I also tried building a verifier layer, a second model pass that reads the first model's solution and checks for logical errors. In practice this just doubled inference time and the verifier wasn't reliably better than the generator at catching mistakes. What I actually needed was not a smarter critic, but a way for the model to run code against its own reasoning mid-solution and course-correct on the spot.

The winning design is dead simple in concept: run 8 independent attempts per problem in parallel, each attempt is an agentic loop where the model can call a Python tool as many times as it wants, collect all final answers, and pick the one with the most weighted votes. Each attempt runs in its own persistent Jupyter kernel, the model writes code, the sandbox executes it, the output goes back into the conversation, and the model keeps going for up to 128 turns or until the time budget runs out.

Voting is weighted by a confidence proxy: attempts with fewer Python errors get higher weight. If 4 out of 8 attempts agree on the same answer before the timeout, the solver stops early, no point burning compute when the consensus is already clear. This early-stop at CFG.early_stop = 4 alone recovered significant wall-clock time on easier problems, leaving budget for the hard ones.

Gemma-4-31B at full precision is a lot of disk to read at model load time. The standard transformers from_pretrained() call reads each shard sequentially, which is brutally slow on Kaggle's storage. Before calling from_pretrained(), I walk the entire model directory, collect every file, and read them all in parallel across 8 threads, each thread reads 1GB chunks and discards the data immediately. The only point is to force the OS to page those bytes into RAM so the actual model load hits cache instead of disk.
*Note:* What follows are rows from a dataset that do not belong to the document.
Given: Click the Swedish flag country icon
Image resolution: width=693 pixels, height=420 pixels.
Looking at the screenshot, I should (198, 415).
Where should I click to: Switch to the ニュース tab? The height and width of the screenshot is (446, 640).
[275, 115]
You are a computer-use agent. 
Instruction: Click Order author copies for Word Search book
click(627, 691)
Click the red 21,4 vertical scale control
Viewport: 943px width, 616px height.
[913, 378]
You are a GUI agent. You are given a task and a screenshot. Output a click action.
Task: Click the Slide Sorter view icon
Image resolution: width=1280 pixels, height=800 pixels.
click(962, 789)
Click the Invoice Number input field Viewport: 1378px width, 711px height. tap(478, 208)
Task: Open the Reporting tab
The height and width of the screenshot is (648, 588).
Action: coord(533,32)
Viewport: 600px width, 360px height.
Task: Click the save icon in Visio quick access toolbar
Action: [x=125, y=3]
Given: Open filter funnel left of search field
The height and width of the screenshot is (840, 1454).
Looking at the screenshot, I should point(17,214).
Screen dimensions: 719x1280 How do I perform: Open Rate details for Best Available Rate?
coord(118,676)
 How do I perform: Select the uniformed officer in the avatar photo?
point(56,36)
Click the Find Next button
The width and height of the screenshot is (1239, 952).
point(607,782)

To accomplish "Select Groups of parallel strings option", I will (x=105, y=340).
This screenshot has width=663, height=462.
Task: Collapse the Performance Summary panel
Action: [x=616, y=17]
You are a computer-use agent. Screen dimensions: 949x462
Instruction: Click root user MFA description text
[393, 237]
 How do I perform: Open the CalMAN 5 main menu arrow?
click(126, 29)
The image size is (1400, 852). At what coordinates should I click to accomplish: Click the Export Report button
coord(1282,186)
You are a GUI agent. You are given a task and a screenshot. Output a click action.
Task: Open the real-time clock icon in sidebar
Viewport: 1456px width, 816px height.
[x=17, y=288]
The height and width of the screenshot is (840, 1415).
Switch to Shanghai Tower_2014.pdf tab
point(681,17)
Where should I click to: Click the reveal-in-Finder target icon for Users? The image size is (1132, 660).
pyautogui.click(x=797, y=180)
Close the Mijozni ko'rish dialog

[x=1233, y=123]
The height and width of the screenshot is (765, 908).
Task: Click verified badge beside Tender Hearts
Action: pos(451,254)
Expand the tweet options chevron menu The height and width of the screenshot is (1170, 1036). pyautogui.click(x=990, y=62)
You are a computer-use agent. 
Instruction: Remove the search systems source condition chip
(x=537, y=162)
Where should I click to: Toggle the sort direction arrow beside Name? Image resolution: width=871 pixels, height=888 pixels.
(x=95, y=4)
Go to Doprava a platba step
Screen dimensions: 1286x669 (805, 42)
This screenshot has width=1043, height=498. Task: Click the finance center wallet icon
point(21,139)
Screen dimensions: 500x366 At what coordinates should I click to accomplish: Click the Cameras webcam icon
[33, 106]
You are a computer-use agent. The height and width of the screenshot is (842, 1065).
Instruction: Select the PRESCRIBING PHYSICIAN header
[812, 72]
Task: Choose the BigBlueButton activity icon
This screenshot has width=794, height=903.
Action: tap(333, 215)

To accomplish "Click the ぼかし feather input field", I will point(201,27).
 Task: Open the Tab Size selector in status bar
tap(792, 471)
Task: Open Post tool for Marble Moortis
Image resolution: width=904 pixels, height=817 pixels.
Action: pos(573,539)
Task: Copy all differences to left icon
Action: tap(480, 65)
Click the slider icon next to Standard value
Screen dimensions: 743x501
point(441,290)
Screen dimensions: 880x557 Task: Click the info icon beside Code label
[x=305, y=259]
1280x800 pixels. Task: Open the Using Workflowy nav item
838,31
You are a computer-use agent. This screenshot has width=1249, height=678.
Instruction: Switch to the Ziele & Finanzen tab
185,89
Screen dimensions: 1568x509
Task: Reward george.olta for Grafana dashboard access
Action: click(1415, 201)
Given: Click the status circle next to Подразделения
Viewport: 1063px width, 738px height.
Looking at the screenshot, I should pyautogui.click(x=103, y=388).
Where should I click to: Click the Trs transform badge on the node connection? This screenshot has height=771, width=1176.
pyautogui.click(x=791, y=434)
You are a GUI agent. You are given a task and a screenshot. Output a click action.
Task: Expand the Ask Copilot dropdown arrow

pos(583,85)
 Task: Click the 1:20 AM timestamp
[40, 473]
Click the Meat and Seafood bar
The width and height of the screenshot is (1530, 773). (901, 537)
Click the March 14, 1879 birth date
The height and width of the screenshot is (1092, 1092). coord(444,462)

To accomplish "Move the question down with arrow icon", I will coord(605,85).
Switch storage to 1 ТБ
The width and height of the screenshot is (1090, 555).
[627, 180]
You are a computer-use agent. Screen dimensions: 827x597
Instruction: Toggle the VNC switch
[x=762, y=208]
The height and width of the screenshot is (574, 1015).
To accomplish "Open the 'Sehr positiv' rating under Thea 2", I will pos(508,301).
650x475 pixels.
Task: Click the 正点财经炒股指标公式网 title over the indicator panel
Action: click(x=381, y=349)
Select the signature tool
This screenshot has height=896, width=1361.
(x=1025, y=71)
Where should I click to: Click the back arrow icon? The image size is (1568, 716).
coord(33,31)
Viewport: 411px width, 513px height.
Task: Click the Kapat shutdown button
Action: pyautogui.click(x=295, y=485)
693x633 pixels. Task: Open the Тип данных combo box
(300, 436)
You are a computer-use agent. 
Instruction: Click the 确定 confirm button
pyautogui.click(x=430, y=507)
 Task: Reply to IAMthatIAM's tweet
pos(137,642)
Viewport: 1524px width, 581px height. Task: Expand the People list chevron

This is not a transformers feature or an HF trick. It's just reading files before PyTorch needs them so the kernel has them warm. On the H100 node, this took about 40-50 seconds but saved several minutes off the actual model load. In a 5-hour competition where the first problem doesn't arrive until the model is loaded, that delta matters.

Instead of spawning a new Python process for each tool call, I initialize 16 AIMO3Sandbox instances at startup, each one is a full KernelManager with its own set of 5 ports, pre-loaded with math, numpy, sympy, itertools, collections, and mpmath at 64 decimal places. They sit in a thread-safe queue. When an attempt needs to run code, it grabs a kernel from the pool, executes, and puts it back after a %reset -f.

This means kernel startup overhead happens exactly once per kernel per run, not once per tool call. With 8 attempts running in parallel, each doing multiple tool calls per turn, cold-starting kernels on demand would've been a catastrophe. The pool also made sandbox timeout handling cleaner, on timeout, I interrupt the kernel with km.interrupt_kernel() so it stays alive in the pool rather than dying and needing to be replaced.

Five hours across 50 problems averages to 6 minutes each, but olympiad problems are wildly uneven in difficulty. Spending 6 minutes on a combinatorics warmup and 6 minutes on a hard number theory problem is a bad trade. Instead, before each problem I compute remaining wall-clock time, subtract a 300-second reserve for each unsolved problem still in the queue, and allocate whatever's left to the current problem, capped at 900 seconds.

This means easy problems that hit early-stop at 4 agreeing votes bank time for harder ones. Hard problems that need 8 full attempts and still have no consensus get the most budget. The system naturally weights time toward difficulty without any explicit difficulty classifier. It's just greedy allocation with a floor and ceiling, and it kept me from bleeding out on a single hard problem.